Crohn disease most often presents in childhood as disease of the last segment of the small bowel, the ileum (hence ileitis). Almost as many children present with both ileal and colonic disease. Only about one in ten children have purely colonic disease when first diagnosed. Children with ileocolitis typically have crampy, abdominal pain and diarrhea, sometimes with blood. Growth failure may precede other symptoms by one or two years and is twice as likely to occur with Crohn disease than with ulcerative colitis. In contrast to ulcerative colitis, perianal disease is common (tags, fistulas, abscesses).

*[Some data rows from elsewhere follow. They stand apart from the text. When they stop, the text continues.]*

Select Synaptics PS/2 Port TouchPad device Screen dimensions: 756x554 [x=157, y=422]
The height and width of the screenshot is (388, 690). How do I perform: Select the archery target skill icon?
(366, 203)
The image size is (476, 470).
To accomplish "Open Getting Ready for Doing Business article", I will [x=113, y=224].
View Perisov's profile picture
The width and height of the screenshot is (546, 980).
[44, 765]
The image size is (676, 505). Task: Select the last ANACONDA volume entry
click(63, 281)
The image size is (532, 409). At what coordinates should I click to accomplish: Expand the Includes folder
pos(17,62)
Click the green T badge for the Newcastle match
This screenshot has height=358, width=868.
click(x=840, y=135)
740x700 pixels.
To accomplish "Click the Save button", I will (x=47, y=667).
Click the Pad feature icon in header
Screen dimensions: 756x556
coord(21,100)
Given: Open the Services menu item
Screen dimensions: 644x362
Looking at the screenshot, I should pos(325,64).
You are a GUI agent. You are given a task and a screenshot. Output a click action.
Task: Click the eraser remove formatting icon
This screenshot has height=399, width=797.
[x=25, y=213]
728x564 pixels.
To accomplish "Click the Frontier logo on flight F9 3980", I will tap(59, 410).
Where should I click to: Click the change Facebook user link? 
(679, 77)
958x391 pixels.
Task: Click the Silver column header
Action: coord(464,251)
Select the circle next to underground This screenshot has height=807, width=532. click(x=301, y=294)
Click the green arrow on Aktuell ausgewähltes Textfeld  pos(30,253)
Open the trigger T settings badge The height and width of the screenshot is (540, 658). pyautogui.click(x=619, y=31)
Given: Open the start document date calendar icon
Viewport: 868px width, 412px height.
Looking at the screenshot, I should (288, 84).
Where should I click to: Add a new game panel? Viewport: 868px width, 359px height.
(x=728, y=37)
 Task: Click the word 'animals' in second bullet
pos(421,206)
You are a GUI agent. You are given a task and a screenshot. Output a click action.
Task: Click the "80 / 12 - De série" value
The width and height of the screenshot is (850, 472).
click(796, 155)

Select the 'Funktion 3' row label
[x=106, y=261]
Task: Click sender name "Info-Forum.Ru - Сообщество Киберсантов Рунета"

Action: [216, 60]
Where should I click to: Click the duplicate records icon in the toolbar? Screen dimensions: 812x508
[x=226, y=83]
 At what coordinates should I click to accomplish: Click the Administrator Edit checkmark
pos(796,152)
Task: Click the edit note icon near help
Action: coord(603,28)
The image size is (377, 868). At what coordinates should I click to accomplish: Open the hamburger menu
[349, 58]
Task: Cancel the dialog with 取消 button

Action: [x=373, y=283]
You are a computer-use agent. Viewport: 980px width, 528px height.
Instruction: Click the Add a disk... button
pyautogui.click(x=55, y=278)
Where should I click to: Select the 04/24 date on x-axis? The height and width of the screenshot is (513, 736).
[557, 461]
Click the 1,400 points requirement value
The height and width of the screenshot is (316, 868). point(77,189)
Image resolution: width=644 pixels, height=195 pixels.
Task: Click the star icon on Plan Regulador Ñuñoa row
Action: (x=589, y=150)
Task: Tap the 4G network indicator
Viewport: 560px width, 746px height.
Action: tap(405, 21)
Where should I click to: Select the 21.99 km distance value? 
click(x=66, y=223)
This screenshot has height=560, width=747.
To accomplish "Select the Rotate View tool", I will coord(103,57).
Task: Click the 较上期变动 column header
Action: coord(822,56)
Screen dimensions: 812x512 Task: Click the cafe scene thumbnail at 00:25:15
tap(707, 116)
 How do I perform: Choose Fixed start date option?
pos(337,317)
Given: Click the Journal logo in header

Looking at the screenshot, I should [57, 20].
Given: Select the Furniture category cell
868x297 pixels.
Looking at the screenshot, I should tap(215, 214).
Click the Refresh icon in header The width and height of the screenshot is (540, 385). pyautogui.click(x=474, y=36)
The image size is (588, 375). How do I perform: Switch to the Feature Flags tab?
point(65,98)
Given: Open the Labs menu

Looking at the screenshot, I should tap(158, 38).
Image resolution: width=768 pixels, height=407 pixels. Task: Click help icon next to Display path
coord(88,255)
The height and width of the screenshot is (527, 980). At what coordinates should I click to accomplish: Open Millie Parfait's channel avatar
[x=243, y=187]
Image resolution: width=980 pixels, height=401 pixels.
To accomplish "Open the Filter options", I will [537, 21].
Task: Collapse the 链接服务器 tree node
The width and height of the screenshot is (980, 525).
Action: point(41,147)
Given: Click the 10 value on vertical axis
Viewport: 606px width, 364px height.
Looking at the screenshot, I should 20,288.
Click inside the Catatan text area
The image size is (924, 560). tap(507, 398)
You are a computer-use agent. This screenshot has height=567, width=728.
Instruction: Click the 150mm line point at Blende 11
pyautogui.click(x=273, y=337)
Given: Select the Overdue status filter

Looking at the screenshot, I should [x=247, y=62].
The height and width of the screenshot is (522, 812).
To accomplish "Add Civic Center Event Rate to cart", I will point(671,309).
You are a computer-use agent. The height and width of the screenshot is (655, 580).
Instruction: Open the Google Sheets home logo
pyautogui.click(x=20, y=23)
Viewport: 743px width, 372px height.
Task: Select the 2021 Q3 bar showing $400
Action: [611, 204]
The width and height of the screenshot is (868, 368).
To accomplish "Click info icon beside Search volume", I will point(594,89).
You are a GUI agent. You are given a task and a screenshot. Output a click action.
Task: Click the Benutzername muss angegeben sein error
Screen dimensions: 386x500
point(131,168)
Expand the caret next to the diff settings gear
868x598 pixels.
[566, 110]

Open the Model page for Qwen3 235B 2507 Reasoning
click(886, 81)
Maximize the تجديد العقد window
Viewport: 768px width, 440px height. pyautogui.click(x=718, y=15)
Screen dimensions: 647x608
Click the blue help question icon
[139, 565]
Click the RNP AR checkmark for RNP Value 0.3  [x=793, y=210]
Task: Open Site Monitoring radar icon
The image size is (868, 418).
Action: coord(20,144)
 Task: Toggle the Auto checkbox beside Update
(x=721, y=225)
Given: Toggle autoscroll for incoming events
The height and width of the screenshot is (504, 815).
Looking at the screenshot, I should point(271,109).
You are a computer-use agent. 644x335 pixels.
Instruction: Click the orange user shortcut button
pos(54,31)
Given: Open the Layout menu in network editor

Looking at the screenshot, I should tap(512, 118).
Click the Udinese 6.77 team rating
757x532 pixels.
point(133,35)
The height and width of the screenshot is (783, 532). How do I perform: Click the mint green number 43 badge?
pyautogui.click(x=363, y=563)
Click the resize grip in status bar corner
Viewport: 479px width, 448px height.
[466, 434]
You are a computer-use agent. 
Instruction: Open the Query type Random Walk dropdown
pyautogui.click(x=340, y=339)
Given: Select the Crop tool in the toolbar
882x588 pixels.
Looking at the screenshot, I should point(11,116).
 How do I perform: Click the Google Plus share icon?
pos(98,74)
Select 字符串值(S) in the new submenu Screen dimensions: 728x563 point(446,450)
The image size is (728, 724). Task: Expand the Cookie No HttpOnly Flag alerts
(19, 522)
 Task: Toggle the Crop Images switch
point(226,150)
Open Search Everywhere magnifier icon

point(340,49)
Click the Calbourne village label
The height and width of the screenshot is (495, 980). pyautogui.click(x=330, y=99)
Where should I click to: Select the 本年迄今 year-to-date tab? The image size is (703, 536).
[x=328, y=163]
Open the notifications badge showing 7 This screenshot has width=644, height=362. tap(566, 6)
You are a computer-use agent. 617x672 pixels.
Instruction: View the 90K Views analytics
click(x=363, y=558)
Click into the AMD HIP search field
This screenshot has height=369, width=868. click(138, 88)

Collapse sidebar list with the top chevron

Diagnosis of Crohn disease is by a combination of history review, physical exam, evaluation of lab studies to rule out other causes of ileitis and colitis, x-ray studies and direct endoscopic visualizaton and biopsy of the gut. Treatment is a complex issue because of the variability of the disease both in its manifestations and its natural course in a given patient. Steroids figure prominently in treatment; other immunosuppressive medications are sometimes necessary. Surgical treatment is reserved for complications such as critical narrowing of the gut (stricture with small bowel obstruction), localized unresponsive disease of small bowel or colon, bowel perforation, and intractable bleeding.